= Beginning of Section =
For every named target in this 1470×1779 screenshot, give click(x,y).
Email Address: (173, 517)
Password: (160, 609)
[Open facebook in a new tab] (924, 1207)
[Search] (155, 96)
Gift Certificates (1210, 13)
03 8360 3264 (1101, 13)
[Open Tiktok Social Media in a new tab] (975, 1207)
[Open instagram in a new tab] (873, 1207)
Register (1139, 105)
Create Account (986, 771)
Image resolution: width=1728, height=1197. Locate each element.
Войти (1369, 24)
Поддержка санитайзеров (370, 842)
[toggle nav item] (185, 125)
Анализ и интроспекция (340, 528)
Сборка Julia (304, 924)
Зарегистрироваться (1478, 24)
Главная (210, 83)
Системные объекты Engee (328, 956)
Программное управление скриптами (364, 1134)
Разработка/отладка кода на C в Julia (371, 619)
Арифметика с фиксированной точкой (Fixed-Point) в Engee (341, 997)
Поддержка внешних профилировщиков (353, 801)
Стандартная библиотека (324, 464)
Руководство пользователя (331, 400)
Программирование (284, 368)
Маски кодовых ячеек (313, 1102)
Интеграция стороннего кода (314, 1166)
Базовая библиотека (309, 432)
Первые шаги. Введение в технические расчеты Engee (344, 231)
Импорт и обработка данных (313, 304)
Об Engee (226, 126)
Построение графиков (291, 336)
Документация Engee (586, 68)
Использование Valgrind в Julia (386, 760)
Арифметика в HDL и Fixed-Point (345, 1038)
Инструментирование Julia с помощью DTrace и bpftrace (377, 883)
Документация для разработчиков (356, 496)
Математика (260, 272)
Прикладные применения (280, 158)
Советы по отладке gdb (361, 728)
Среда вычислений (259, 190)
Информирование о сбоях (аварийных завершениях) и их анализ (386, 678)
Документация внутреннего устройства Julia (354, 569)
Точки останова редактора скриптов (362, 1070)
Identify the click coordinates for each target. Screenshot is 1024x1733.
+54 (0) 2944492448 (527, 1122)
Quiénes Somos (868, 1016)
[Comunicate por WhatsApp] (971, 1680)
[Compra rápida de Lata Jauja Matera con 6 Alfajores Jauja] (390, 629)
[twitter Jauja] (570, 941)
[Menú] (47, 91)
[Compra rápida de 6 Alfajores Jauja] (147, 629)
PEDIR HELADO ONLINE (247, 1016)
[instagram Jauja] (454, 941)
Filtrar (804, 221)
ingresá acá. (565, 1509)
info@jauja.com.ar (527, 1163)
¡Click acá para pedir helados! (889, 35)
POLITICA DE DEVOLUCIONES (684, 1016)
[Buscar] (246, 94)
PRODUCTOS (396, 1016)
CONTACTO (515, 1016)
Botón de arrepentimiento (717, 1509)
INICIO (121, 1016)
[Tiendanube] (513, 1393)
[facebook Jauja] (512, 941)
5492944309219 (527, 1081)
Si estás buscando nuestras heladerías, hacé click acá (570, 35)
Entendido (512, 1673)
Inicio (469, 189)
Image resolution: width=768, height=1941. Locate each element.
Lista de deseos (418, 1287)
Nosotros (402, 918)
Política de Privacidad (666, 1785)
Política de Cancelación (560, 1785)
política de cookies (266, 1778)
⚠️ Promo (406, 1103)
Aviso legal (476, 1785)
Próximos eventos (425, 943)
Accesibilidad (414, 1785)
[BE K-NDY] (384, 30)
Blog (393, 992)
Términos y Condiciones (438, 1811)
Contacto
= End of Section =
§ Task objective
Which lines above include the word "resolution"? Pick them out and copy them.

§ Answer to this task
Image resolution: width=1728, height=1197. Locate each element.
Image resolution: width=768, height=1941. Locate each element.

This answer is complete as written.